A Sad Story — Silvergate Bank, founded in 1988 and formally amongst the great crypto-futurists of its time, ended its journey with a whimper in 2023. Its CEO, Alan Lane, along with its chief legal officer John Bonino and chief financial officer Antonio Martino prepared to make their exits in August and September respectively, as the regulated financial institution pursued closure after experiencing a $1 billion loss attributed to alleged fraud perpetrated by their client firm FTX. What followed was an accompanying slew of proposed lawsuits towards the bank and its employees.
But an untold story exists prior to this rather sad ending – one of ambition and ambition realized. In an interview with Alan Lane in 2018, he spoke of his investment in bitcoin before the notion became commonplace. He proposed his goal to take Silvergate public, culminating into its eventual Nasdaq opening on November 7th, 2019. With his fortune made, Lane discussed the idea of a backbone for the US Dollar in the digital world – and this vision of banking and finance extended far beyond bitcoin to shape an all new world of cryptos and tokenization.
Given Lane’s background as a technologist, it comes as little surprise that the promise of blockchain was attractive to him during his near two decades of frontline immersion in the world of — Bitcoin. As of that day in November 2019, the cryptocurrency market was valued at $207 billion — an immeasurable leap from its near $6 billion valuation just three years prior. And in Light of the continued success cryptocurrencies have enjoyed in the intervening years, Silvergate Bank was a cornerstone in the blockchain financis revolution, few could have ignored.
Fast-forward to today and some pesky questions remain, mainly revolving around whether its downfall could have been averted and if the cryptosphere will see such a revolutionary force again. Were the likes of Binance, Huobi Global, Nexo Capital, and Bittrex complicit in contributing to Silvergate’s demise, given they were clients of the bank? Was the decease a result of the inability to perform adequate due diligence? The only answers to these questions, circulated among gossip for now, will become more abundant over time.
But whatever the result, today’s legacy is clear: Silvergate Bank was a vestige of courage from a sea of disbelievers who saw cryptocurrency, and Bitcoin, as not only a valuable asset but an invaluable opportunity to make investments more transparent and reputable in the digital marketplace.
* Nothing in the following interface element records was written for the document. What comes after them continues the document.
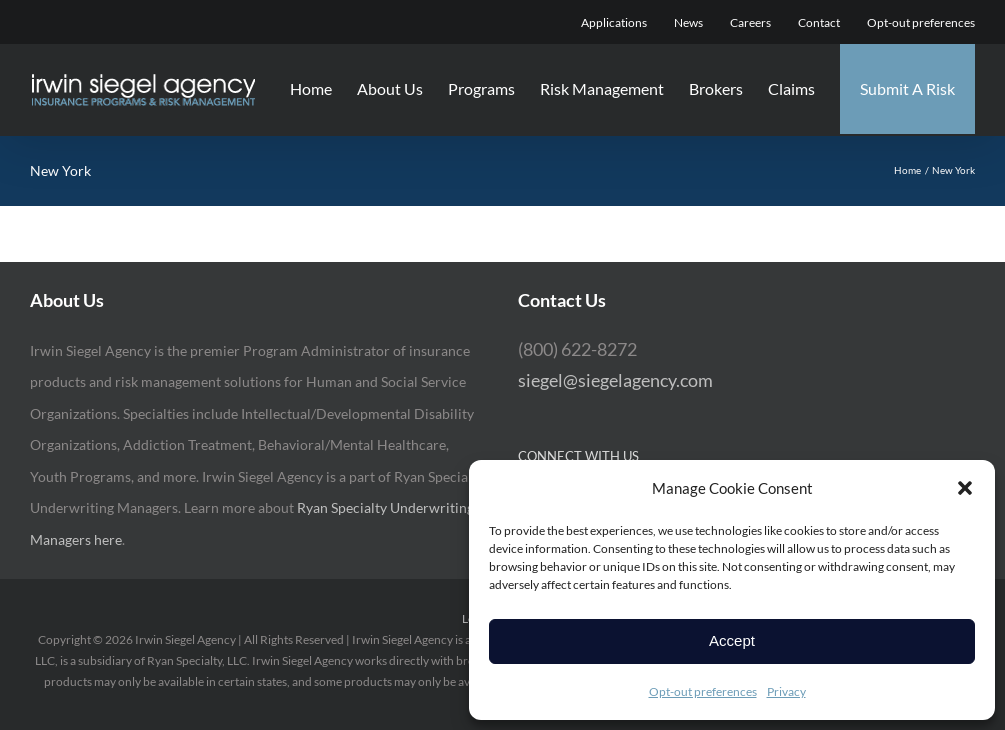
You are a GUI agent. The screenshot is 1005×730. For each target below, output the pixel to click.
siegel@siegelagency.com (615, 380)
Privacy (786, 691)
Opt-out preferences (703, 691)
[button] (965, 488)
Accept (732, 640)
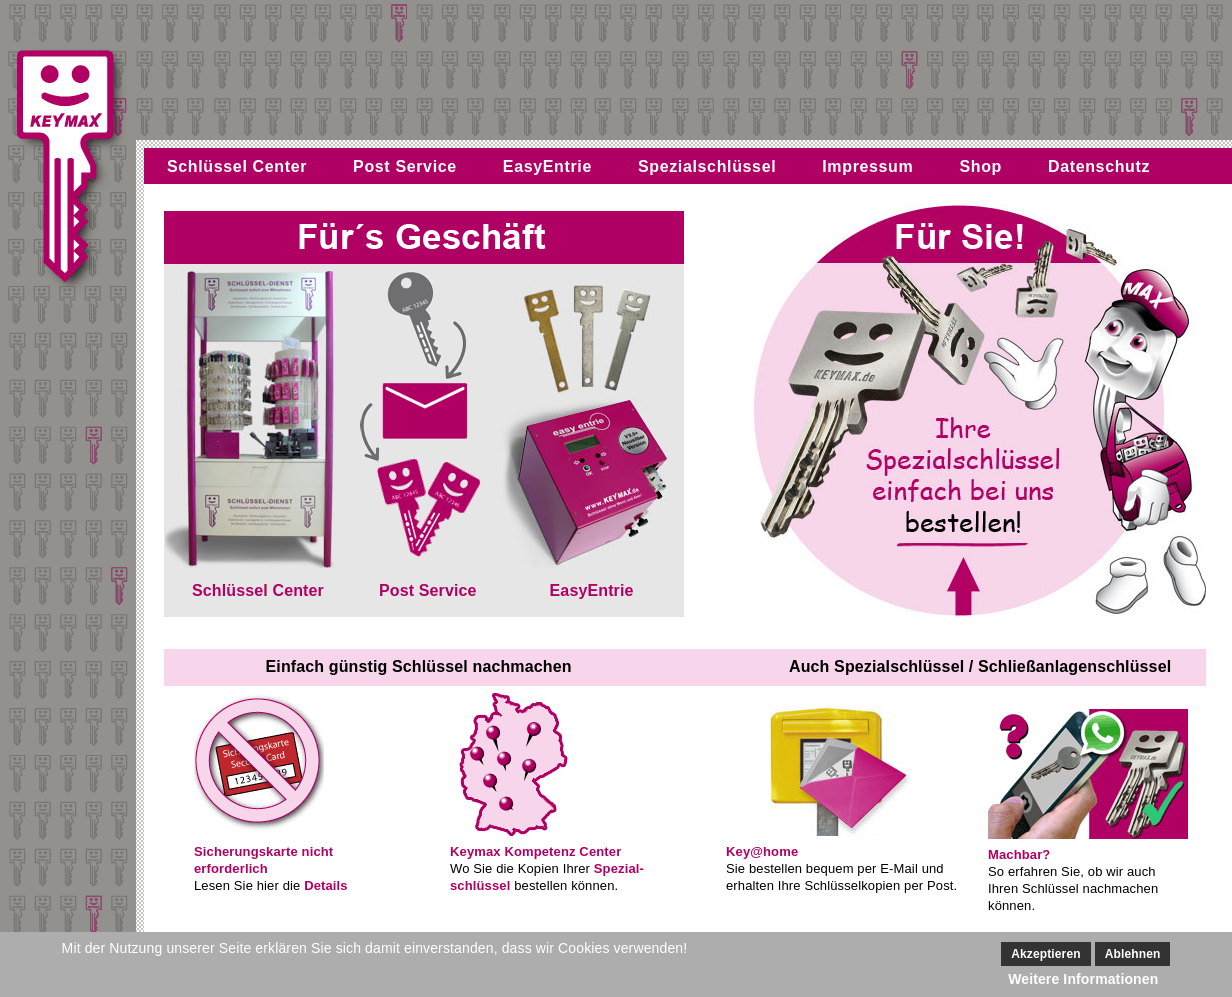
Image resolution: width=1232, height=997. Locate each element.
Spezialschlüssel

When suspicion that now-bankrupt FTX’s clients, Binance.US, Huobi Global, Nexo Capital, and Bittrex were not held accountable to their fiduciary standards, the public was thrown into turmoil. And Silvergate Bank was prepared to pursue closure following the $1 billion it deemed appropriate to suffer for its involvement with the scandal.
As a result, there have been proposed lawsuits against the firm and its director, Alan Lane included, along with the unavoidable prospect of wind down and liquidation of its treasured Silvergate Bank, the implications of which sent ripples across the realm of cryptocurrency investments. But here was raised an important question: did Lane’s ambition, comprised as it was in the passion of a vision for a new financial world, weaken sufficiently to condemn its long established goal in failure if not fraud?
That’s still left unanswered. What is more certain though, is that Silvergate Bank retains an integral part in the infrastructure and bigger picture view that drove comprehensive, global change upon the groundbreaking decision to open the boarders of what was previously considered a daring marketplace for a privileged few, into an international economy any and everyone can enjoy.